Discrete Time vs Continuous Time Stock-price Dynamics and implications for Option Pricing

TL;DR

This paper compares discrete and continuous time stock-price models, showing how different modeling choices between trading times can significantly affect option prices, challenging traditional Black-Scholes assumptions.

Contribution

It constructs stock price processes matching geometric Brownian motion marginals and transition densities, revealing implications for option pricing beyond classical models.

Findings

Option prices can be arbitrarily close to intrinsic value or stock price.

Modeling between trading times critically influences option valuation.

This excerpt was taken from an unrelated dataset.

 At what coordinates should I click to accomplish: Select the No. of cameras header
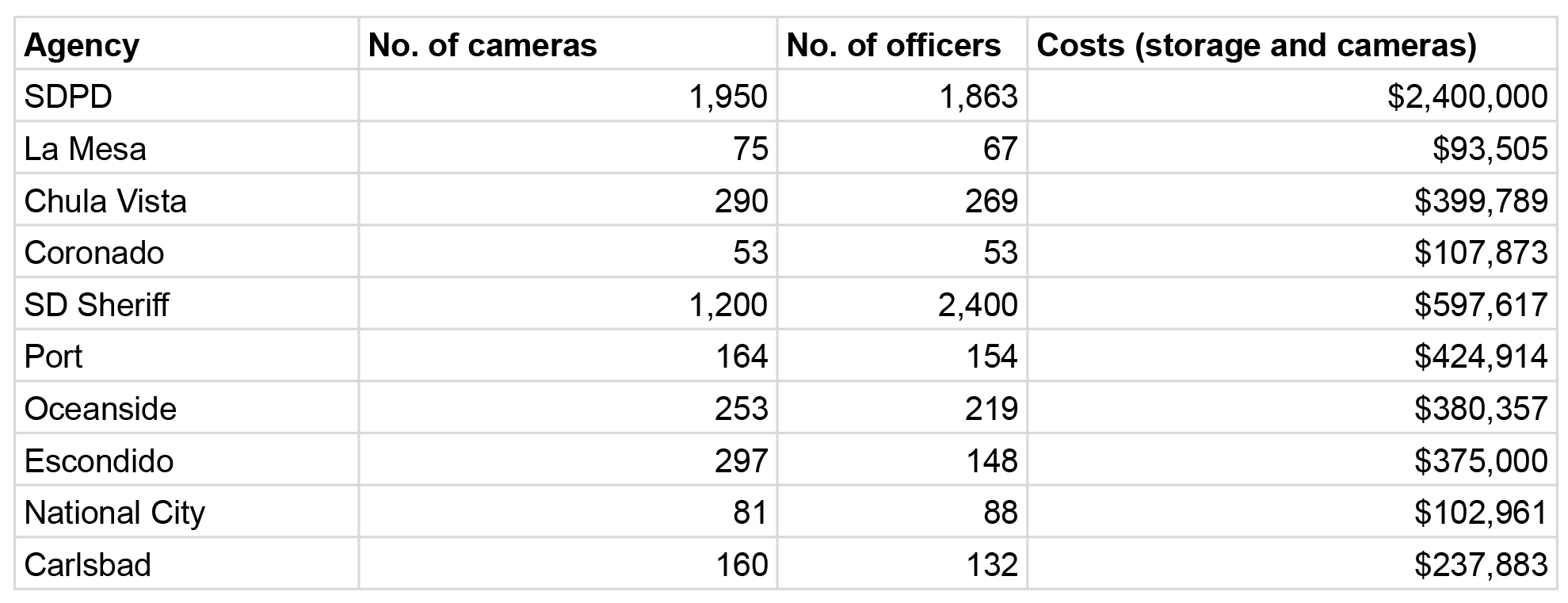(567, 44)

Theoretical analysis of stochastic differential equations with prescribed densities.

Abstract

In the present paper we construct stock price processes with the same marginal log-normal law as that of a geometric Brownian motion and also with the same transition density (and returns' distributions) between any two instants in a given discrete-time grid. We then illustrate how option prices based on such processes differ from Black and Scholes', in that option prices can be either arbitrarily close to the option intrinsic value or arbitrarily close to the underlying stock price. We also explain that this is due to the particular way one models the stock-price process in between the grid time instants which are relevant for trading. The theoretical result concerning scalar stochastic differential equations with prescribed diffusion coefficient whose densities evolve in a prescribed exponential family, on which part of the paper is based, is presented in detail.